= Beginning of Section =

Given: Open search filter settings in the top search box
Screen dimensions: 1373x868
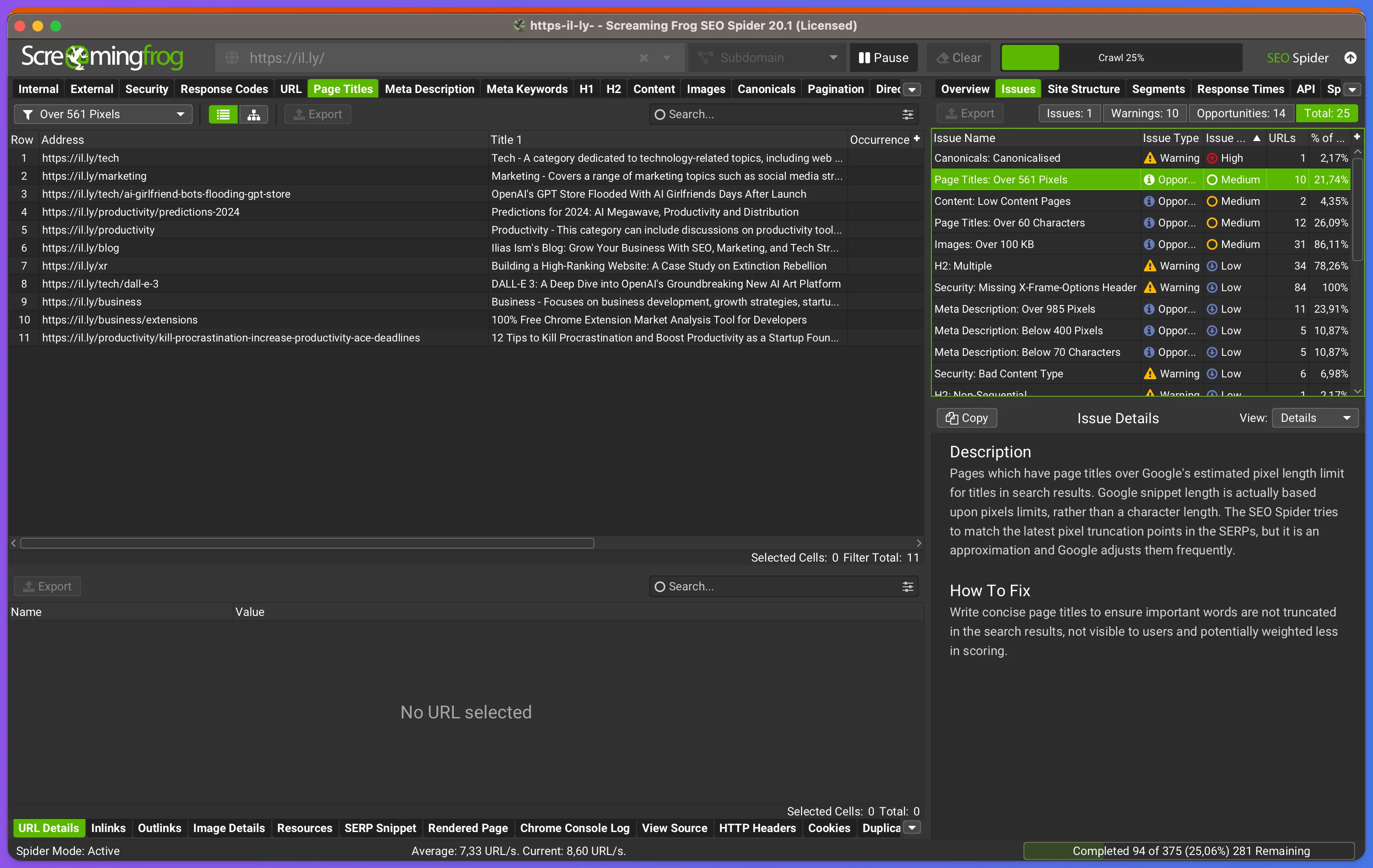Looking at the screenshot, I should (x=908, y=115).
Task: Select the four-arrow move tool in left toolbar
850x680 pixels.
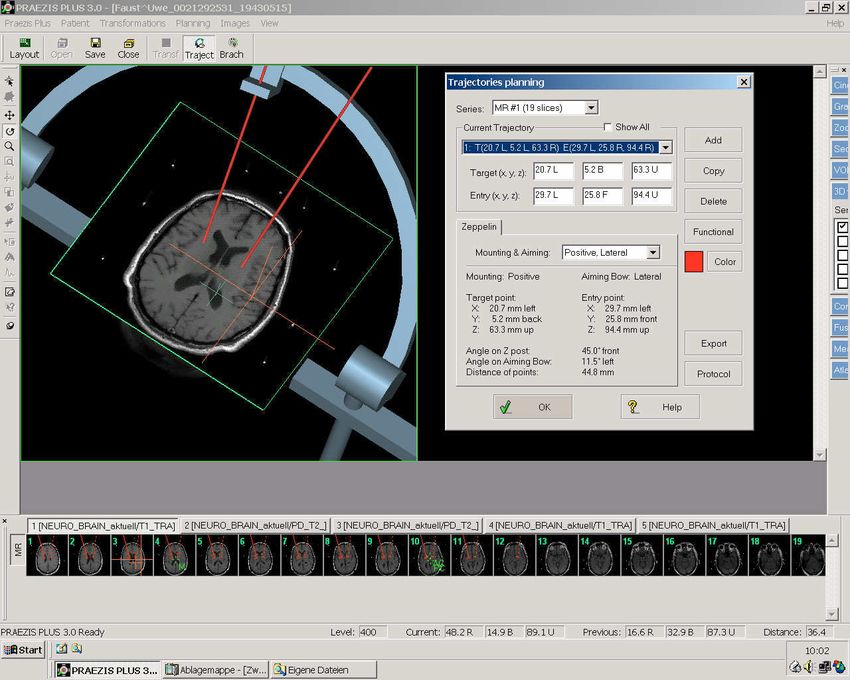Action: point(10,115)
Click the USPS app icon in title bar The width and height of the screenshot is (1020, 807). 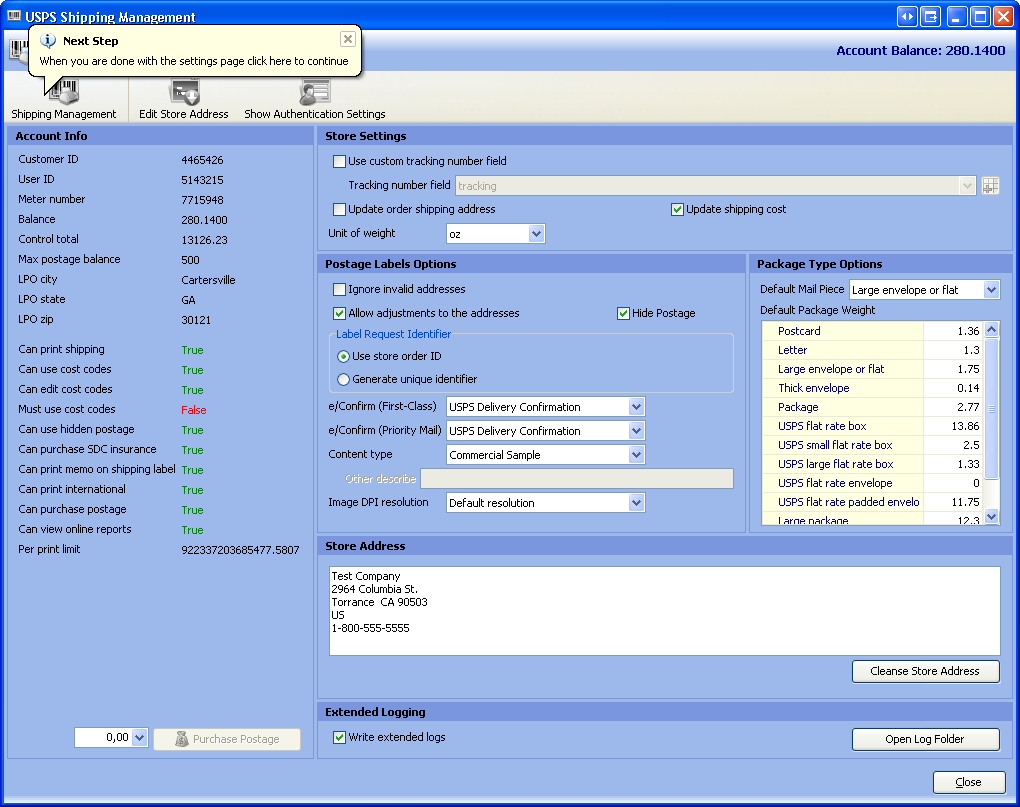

= End of Section =

» **YOUR OBJECTIVE**: With the pictures left out, please output each line from the one containing "850x680 pixels." through the end of the entries, exactly as it is.

» **PROBLEM SOLUTION**:
850x680 pixels.
Action: point(10,115)
Click the USPS app icon in title bar The width and height of the screenshot is (1020, 807). 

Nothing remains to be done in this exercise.